2.3 No dependence on external libraries: no JQuery, no AngularJS, no Bootstrap.
2.4 No query strings: every entity in the site has a unique page with a simple URL.
2.6 Massive redundancy: every page contains all the components it needs, so that it will function without the rest of the site if necessary, even though this means duplicating information across the site.
2.8 Inclusion of data: every site should include a documented copy of the source data, so that users of the site can repurpose the work easily.
These principles are tempered by the following concessions:
2.9 Once a fully-working static site is achieved, it may be enhanced by the use of other services such as a server-side indexing tool (Solr, eXist) to support searching and similar functionality.
2.10 The use of an external library may be necessary to support a specific complex function which is too complex to be coded locally (such as mapping or cryptography). Any such libraries must be open-source and widely-used, and must not themselves have dependencies.
Processing code is written and maintained by the project technical staff, and is also subject to version control. Processing code provides all the following functions:
3.1 Validation of data.
3.2 Diagnostics (analysis of data to identify issues, and to track and evaluate progress).
3.3 Generation of products.
3.4 Validation of products.
For larger projects, these processes should all be triggered automatically by any change to version-controlled resources, typically running on a continuous integration server. Processing code should be open-source where possible, and have minimal dependencies, but it is not expected to have significant longevity; data and products are designed to survive, but processing code is contingent.
4.1 Data models, including field names, descriptions, and controlled values, should be clearly documented in a static document that is maintained with the data, and should also form part of the products.
4.2 All rights and intellectual property issues should be clearly documented. Where possible the Data and Products should be released under open licenses (Creative Commons, GNU, BSD, MPL).

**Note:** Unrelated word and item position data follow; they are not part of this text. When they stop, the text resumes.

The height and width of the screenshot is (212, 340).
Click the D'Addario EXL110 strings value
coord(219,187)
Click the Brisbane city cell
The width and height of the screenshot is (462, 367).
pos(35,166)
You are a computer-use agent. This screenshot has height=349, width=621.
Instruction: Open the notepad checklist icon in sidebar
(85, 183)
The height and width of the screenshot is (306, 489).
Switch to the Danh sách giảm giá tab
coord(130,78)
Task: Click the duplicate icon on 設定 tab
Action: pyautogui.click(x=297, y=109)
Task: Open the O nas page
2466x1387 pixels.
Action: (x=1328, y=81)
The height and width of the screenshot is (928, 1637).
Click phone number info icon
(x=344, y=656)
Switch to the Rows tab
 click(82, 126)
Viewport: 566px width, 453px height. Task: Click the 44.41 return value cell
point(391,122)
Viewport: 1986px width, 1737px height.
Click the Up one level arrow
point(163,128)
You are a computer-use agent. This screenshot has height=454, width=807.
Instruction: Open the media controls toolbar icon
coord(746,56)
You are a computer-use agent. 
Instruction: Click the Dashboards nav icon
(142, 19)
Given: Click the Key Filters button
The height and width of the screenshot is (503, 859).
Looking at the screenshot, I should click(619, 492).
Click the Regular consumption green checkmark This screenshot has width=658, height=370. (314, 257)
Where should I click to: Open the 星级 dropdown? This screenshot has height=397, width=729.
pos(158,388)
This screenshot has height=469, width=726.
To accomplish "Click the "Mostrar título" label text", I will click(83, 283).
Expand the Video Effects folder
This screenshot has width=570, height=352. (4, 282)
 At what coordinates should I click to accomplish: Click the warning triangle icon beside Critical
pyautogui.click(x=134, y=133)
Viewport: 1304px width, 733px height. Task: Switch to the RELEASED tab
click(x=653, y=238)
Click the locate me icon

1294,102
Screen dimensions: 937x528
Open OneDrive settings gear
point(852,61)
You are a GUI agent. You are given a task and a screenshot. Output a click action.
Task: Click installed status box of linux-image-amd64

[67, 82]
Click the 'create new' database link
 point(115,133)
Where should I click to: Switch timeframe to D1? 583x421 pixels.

Release management handles the public release of products. Without good release management, a project can never end gracefully; it can only falter and die. These principles apply to release management:
5.1 Releases should be periodical and carefully planned. The “rolling release” model should be avoided.
5.2 A release should only be made when the entire product set is coherent, consistent and complete (passing all validation and diagnostic tests).
5.3 Like editions of print works, each release of a web resource should be clearly identified on every page by its build date and some kind of version number.
5.4 Web resources should include detailed instructions for citation, so that end-users can unambiguously cite a specific page from a specific edition.